[DATA FOR ANALYSIS]

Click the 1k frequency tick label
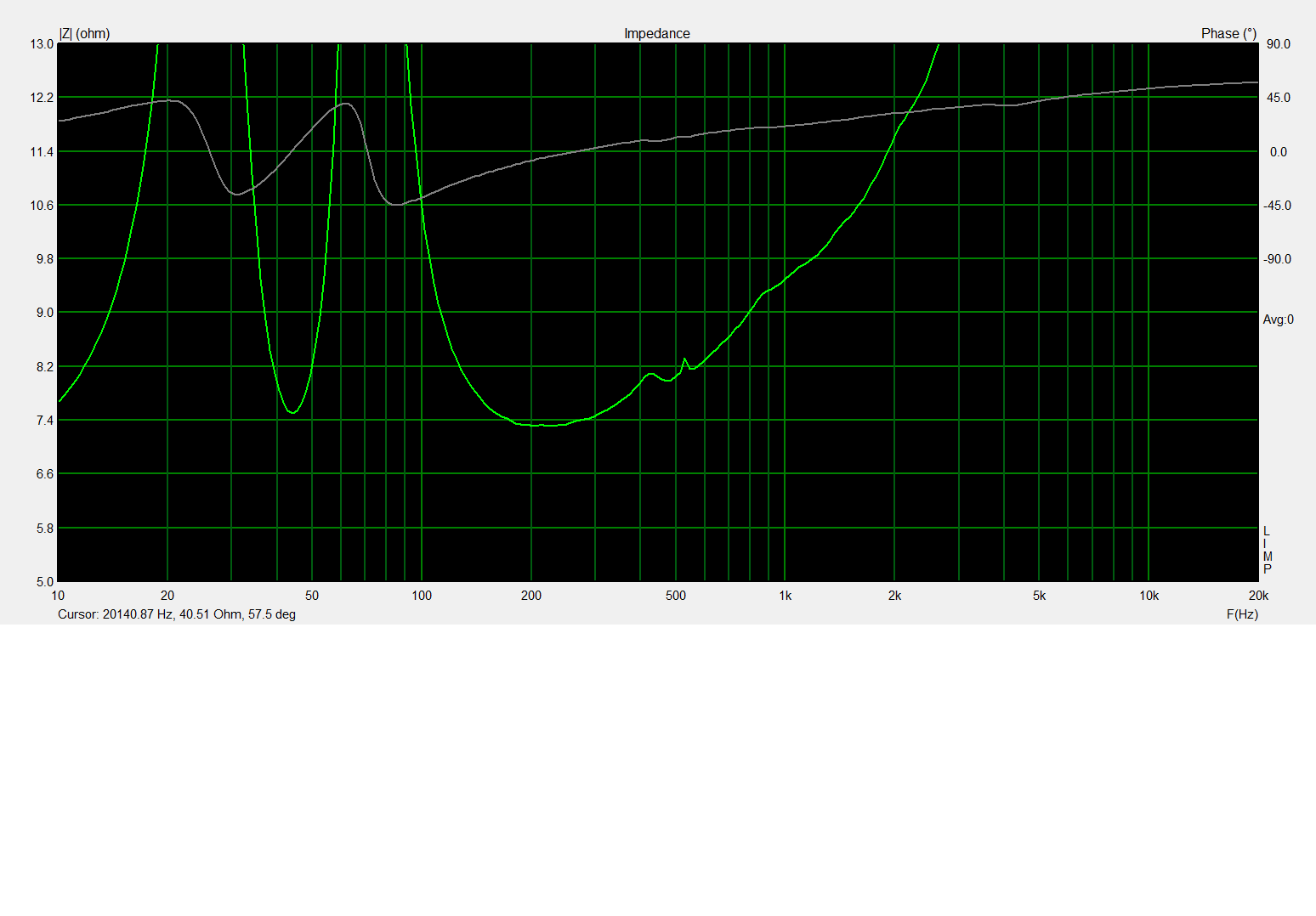 [x=785, y=596]
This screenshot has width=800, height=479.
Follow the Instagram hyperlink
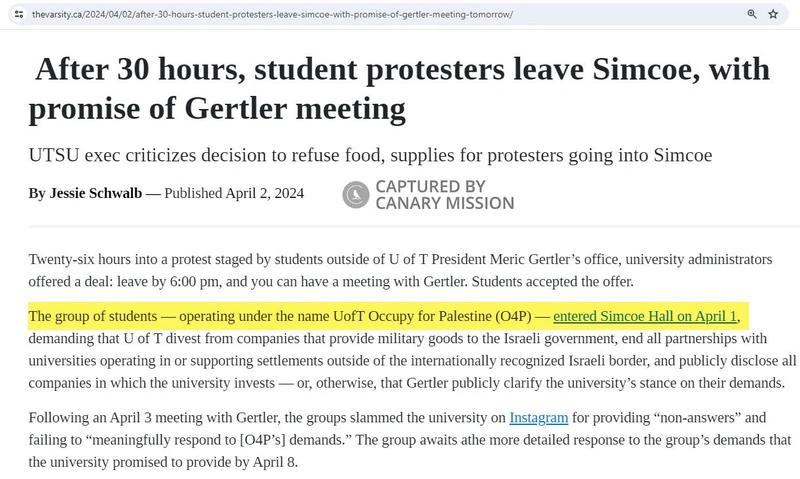(538, 417)
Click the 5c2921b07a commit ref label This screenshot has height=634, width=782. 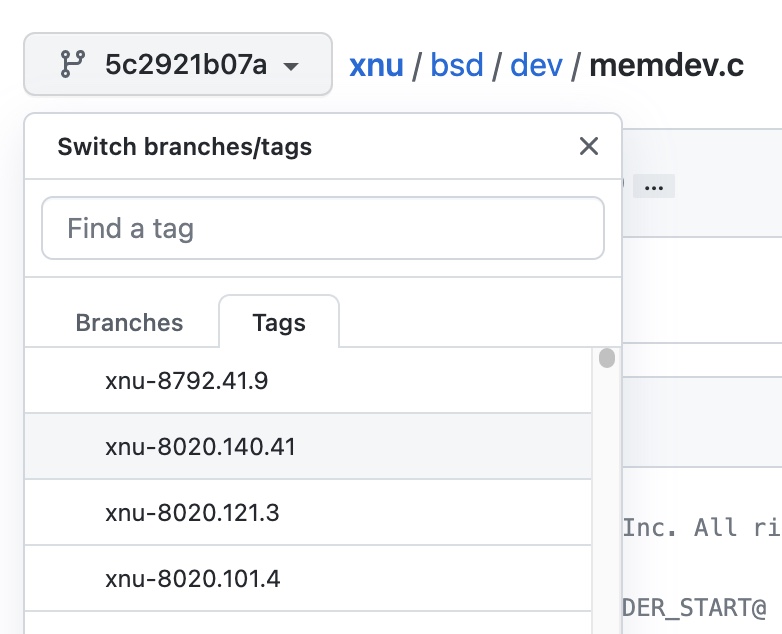click(186, 66)
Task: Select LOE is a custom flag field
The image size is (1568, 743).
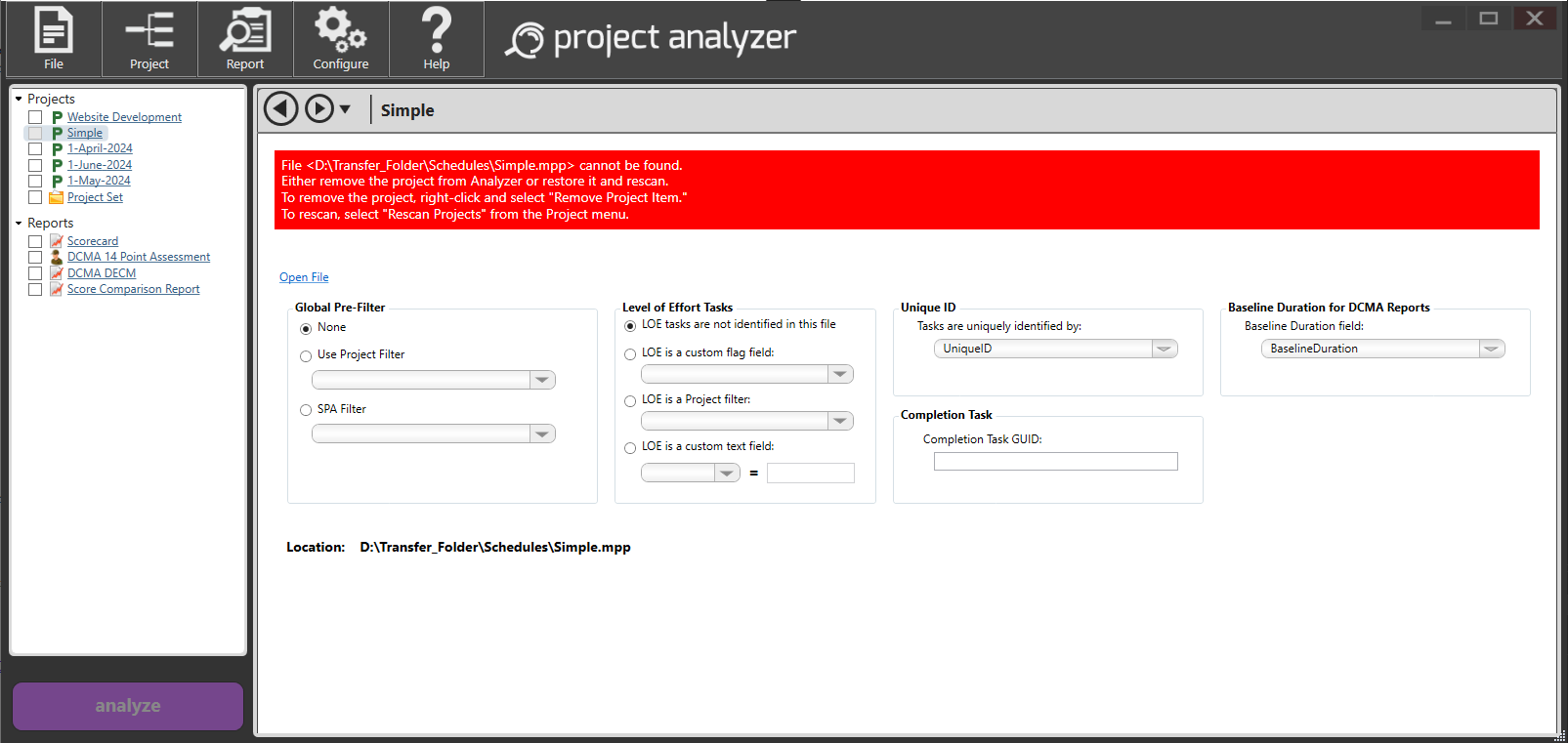Action: 630,354
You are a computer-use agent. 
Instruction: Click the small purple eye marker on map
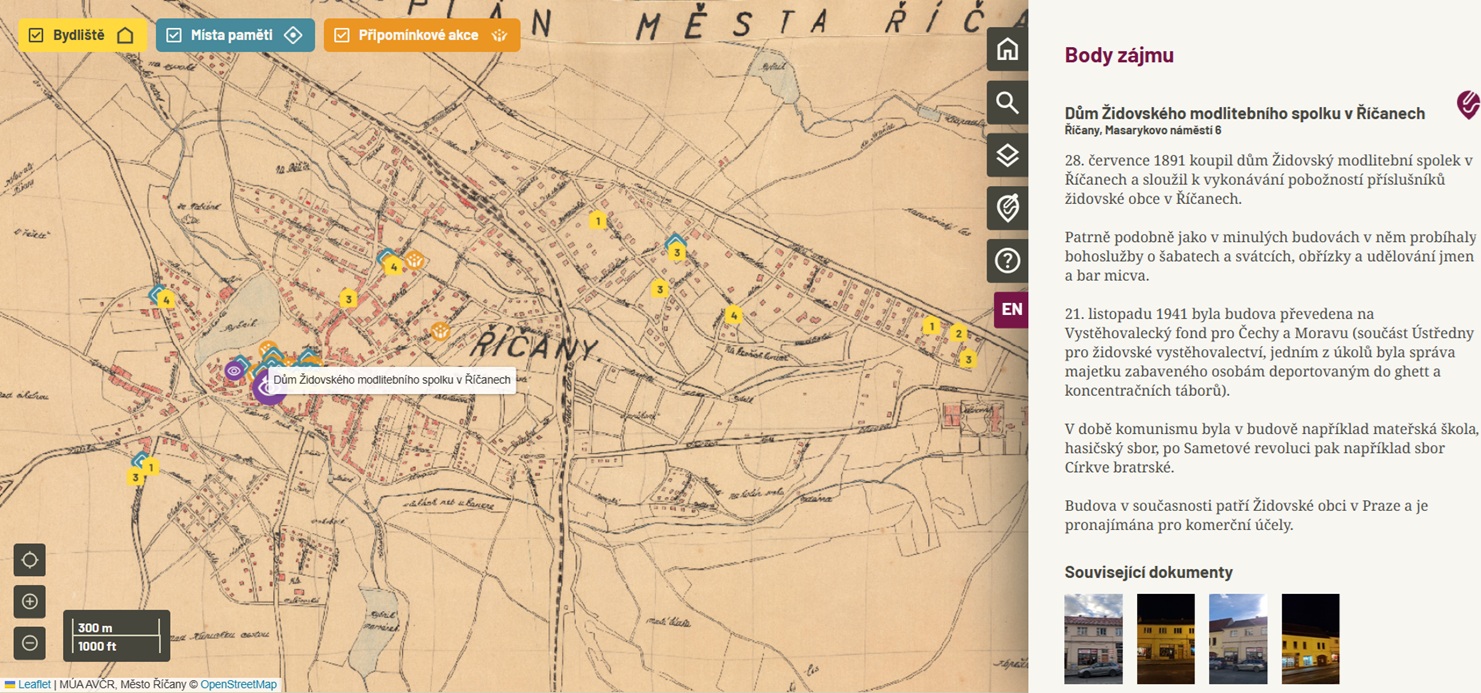click(234, 371)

[/DATA FOR ANALYSIS]

**WHAT IS BEING ASKED**: Take the line containing "Task: Select LOE is a custom flag field" and every line after it through the end of the data, and write them out exactly, with no pictures.

**EXPECTED OUTPUT**:
Task: Select LOE is a custom flag field
The image size is (1568, 743).
Action: 630,354
You are a computer-use agent. 
Instruction: Click the small purple eye marker on map
click(234, 371)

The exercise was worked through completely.